動作面ではPIXMA Pro 200はすごく速くて、CanonによればA3+のプリントも約90秒で可能です。フチありの8 x 10インチ(203 x 254mm)プリントなら1分以下。パノラマ写真もプリント可です。写真には本気だけどプリンターの予算には制限がある、そんな人にもオススメです。
(日本国内では販売されておらず、海外通販で購入する形となるようです)
ベストな低予算フォトプリンター:Canon TS6420a
・価格:79ドル(約1万1000円)
・良いところ:写真にも文書にも使える、お手頃価格、スキャナもついてる
・良くないところ:専用フォトプリンターほど高画質じゃない
Canon TS6420aは、価格のわりに十分きれいなプリントができるお手頃プリンターです。大金は出したくないけどバケーションや家族の写真をフレームに入れて飾りたい、そんな人なら検討の価値があります。プロになったばかりのフォトグラファーなら、プリントへの入り口としては良いかもしれません。
Canon TS6420aはオールラウンドな家庭用プリンターなので、スキャナーも内蔵されてます。なので古いフィルム写真をスキャンしてオンラインで共有もできるし、自宅オフィスにおいて普段は文書印刷、たまに写真印刷というのでもいいです。インクの数は、プログレードだと12色とか10色ですが、Canon TS6420aは5色だけです。それでも、カートリッジふたつだけで動かしてるオフィス用プリンターよりはちょっとマシです。
(日本国内では現在販売がないようです)
ベストなポータブルフォトプリンター:Kodak Mini 3 Retro
・価格:129.99ドル(約1万8000円)
・良いところ:小さくて楽しいプリントがすぐにできる、すごくポータブル、インク交換不要
・良くないところ:プリントがすごく小さくてプロユースには向かない、Wi-Fi接続がなくBluetoothのみ
Kodak Mini 3 Retroは比較的手頃で、出先で小さなプリントをするのが簡単です。インクやインスタントフィルムの代わりにZero Ink(Zink)ペーパーを使ってるので、インクカートリッジ交換の心配はありません。
しかもポケットプリンターのわりには画質も良いし、サイズも小さいです。チープなポケットプリンターと違って、Kodak Mini 3 Retroはワイヤレス接続ができますが、BluetoothだけでWi-Fiじゃないです。プリントする前に、専用アプリでボーダーとかフィルターといった多少のカスタマイズができます。結婚式写真のパッケージにミニ写真を含めるとかじゃない限り、Kodak Mini 3 Retroはほぼ遊び用の製品です。Amazonでは83%の人が4つか5つの星を付けていて、レビューには取説どおりにちゃんと操作すればZinkペーパーをムダにしないで済む、とあります。

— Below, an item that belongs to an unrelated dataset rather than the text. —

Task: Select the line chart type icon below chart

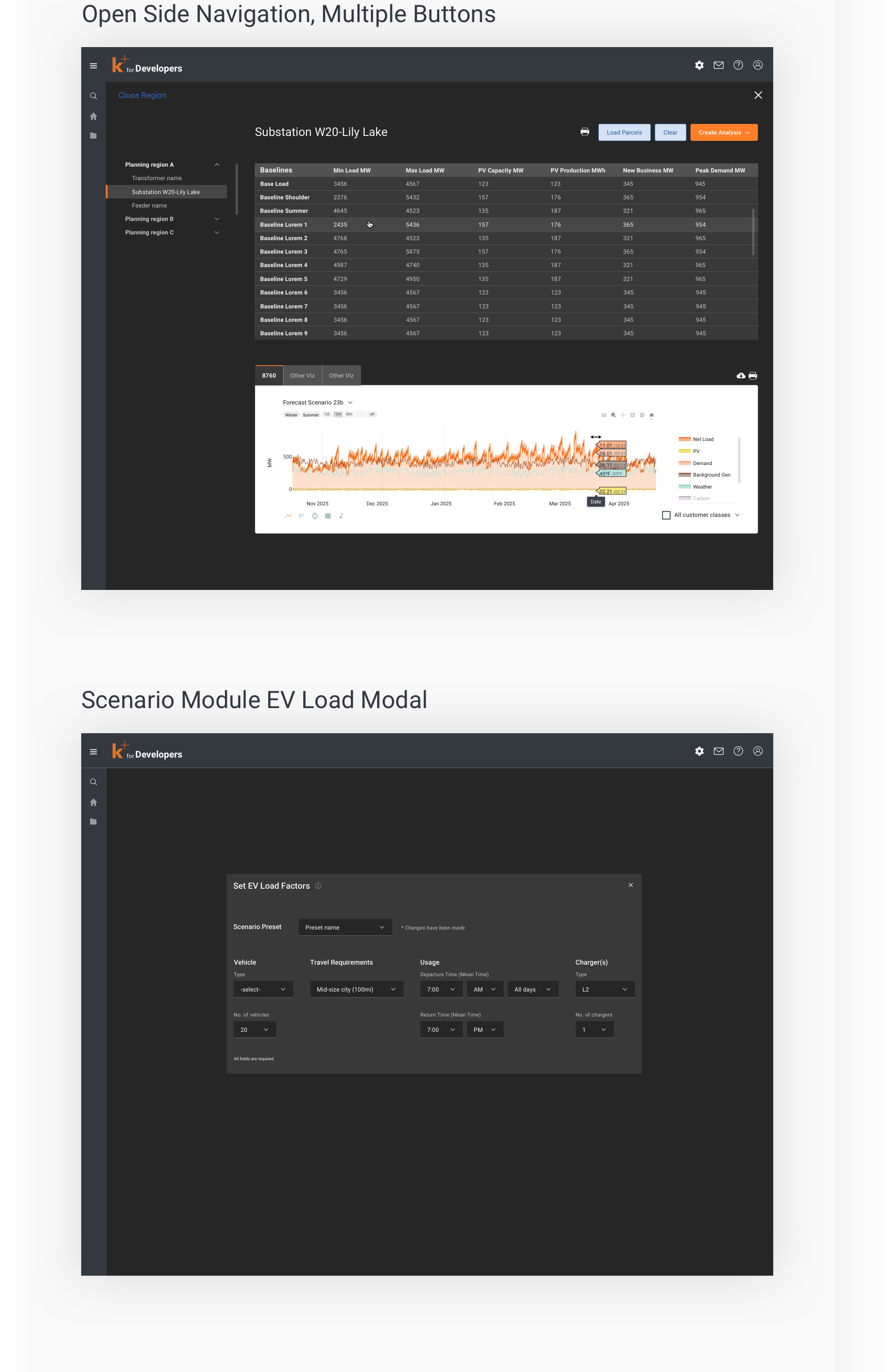Action: tap(288, 516)
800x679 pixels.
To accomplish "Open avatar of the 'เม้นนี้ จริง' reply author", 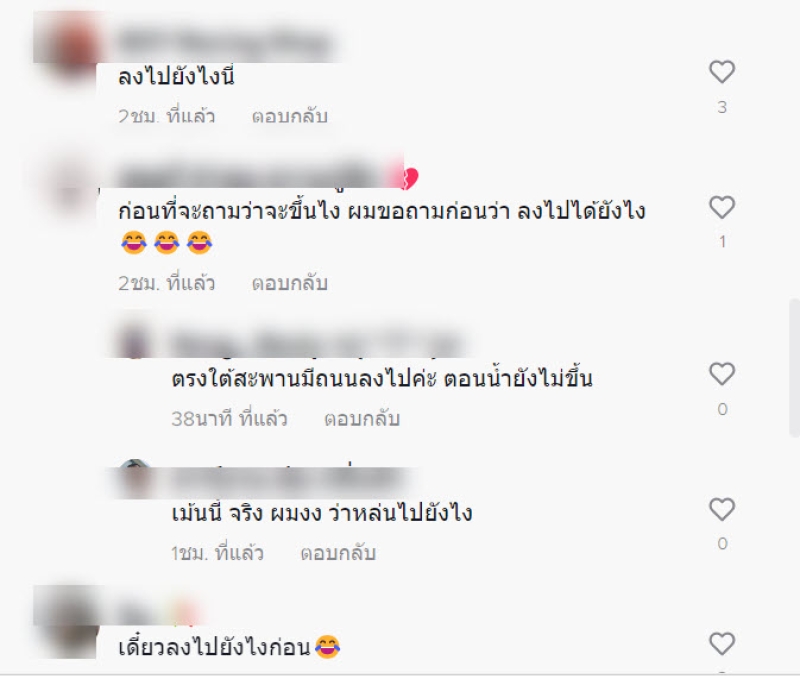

もっといろんな機能とかプリントサイズを大きくといったニーズがある人には、Canon PIXMA TR150ならバックパックに入るし、画質もアップして、お値段はプラス100ドルくらいです(日本国内では在庫があるストアがほとんどないようでしたが…)。
そんなわけで、ベストなフォトプリンターをここまで見てきました。写真プリントに求めるものは人それぞれだと思いますが、みんなが自分に合ったものを見つけるお手伝いができてたらうれしいです。